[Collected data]
★ ★ ★ ★ ★

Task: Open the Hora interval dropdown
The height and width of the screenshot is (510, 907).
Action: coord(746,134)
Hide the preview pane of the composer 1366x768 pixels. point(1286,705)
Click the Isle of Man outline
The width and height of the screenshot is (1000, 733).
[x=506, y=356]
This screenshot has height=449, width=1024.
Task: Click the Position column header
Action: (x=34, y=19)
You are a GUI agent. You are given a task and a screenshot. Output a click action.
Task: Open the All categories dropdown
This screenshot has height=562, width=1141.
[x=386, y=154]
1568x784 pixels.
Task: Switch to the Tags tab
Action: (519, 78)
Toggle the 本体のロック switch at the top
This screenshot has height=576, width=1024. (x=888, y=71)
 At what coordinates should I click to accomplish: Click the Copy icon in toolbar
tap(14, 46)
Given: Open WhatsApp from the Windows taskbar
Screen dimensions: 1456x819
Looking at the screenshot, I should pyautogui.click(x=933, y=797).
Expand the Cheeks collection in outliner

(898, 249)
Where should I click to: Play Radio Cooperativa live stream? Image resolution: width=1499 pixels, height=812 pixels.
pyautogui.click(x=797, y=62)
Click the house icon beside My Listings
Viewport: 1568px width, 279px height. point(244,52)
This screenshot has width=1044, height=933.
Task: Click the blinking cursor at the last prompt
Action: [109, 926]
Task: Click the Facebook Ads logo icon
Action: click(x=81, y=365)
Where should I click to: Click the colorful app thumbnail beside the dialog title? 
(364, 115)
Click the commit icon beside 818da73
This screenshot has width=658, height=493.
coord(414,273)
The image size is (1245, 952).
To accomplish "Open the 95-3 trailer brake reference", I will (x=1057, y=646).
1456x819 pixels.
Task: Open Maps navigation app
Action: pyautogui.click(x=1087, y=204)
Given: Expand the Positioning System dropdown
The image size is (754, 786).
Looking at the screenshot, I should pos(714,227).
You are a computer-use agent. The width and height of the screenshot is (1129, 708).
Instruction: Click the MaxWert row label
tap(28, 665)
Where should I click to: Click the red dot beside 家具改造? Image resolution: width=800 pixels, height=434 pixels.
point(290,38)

★ ★ ★ ★ ★

TASK STATEMENT: Copy the stretch of the records from the line containing "The image size is (1245, 952)." through the end of the records, changing nothing.

COMPLETED TASK:
The image size is (1245, 952).
To accomplish "Open the 95-3 trailer brake reference", I will (x=1057, y=646).
1456x819 pixels.
Task: Open Maps navigation app
Action: pyautogui.click(x=1087, y=204)
Given: Expand the Positioning System dropdown
The image size is (754, 786).
Looking at the screenshot, I should pos(714,227).
You are a computer-use agent. The width and height of the screenshot is (1129, 708).
Instruction: Click the MaxWert row label
tap(28, 665)
Where should I click to: Click the red dot beside 家具改造? Image resolution: width=800 pixels, height=434 pixels.
point(290,38)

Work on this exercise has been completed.